Joel refers to himself as the Larry King of true crime as Surviving the Survivor airs live five nights a week on YouTube.  But Joel’s airtime commitment goes far beyond these nightly appearances.  After devoting numerous episodes to a particular case Joel frequently streams live coverage of court proceedIngs that often stretch out for hours.  In some instances, such as the Diddy case, he travels to offer on location coverage.  Joel joked with me that his career in broadcast journalism gave him a solid grounding in how to take a beating in his job.  His drive to move forward, his willingness to take on much of the work, and his reporting and interviewing skills have helped him build a following of over 170,000 subscribers on his YouTube channel.  

Beyond his personal drive, media acumen, and a truly impressive list of guests, the success of Survivor the Survivor is also due the dramatic growth of the true crime genre.  Beginning with the Mendes brothers case and the advent of Court TV, the true crime genre has expanded to Netflix tv series and movie dramas watched by millions of viewers.  Women in particular, who represent a disproportionate segment of the true crime audience, helped help true crimes shows like Surviving the Survivor reach new heights.  

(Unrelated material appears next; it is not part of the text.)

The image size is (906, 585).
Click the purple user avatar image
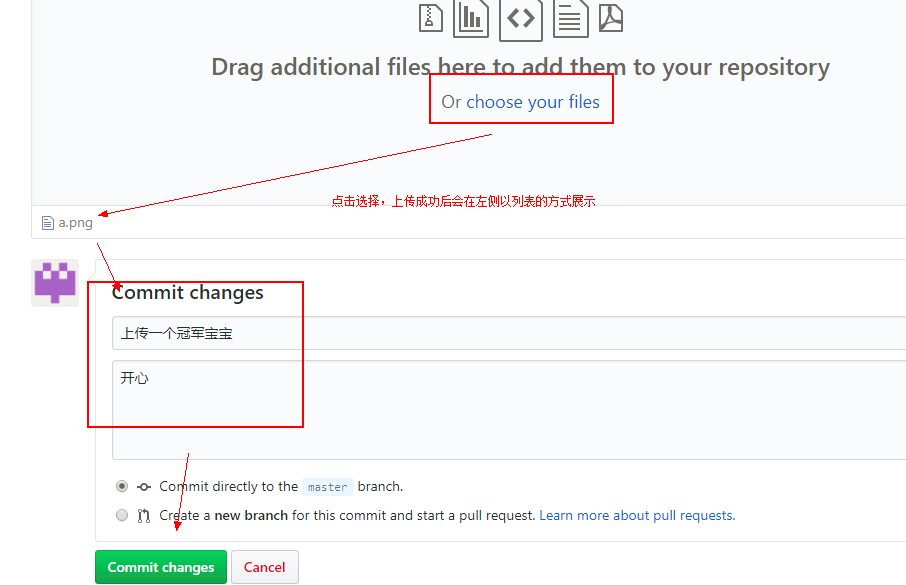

True crime, as Joel practices it, is above all participatory.  Joel’s wife Ileana Diaz, herself a former television news reporter, has the title of COE or Chief of Everything at Surviving the Survivor.  It is Ileana who manages the stream of viewer questions that Joel integrates into his nightly shows.  In some instances, when debating which case to cover next, Joel will put the question to his viewers.  Unpacking crimes from the more recent or distant past in ways that benefit from the sensitivities and technologies of the present, true crime has much in common with the democratization of memory.  The seemingly insatiable desire to delve into the crimes of the past raises fundamental questions about whether a feel good, celebratory approach to history is really what the public wants.  

Joel Waldman

Joel Waldman is the author of Surviving the Survivor: A Brutally Honest Conversation about Life (& Death) with My Mom: A Holocaust Survivor, Therapist and My Podcast Co-Host and the host of the true crime podcasts, Surviving the Survivor: Best Guests in True Crime.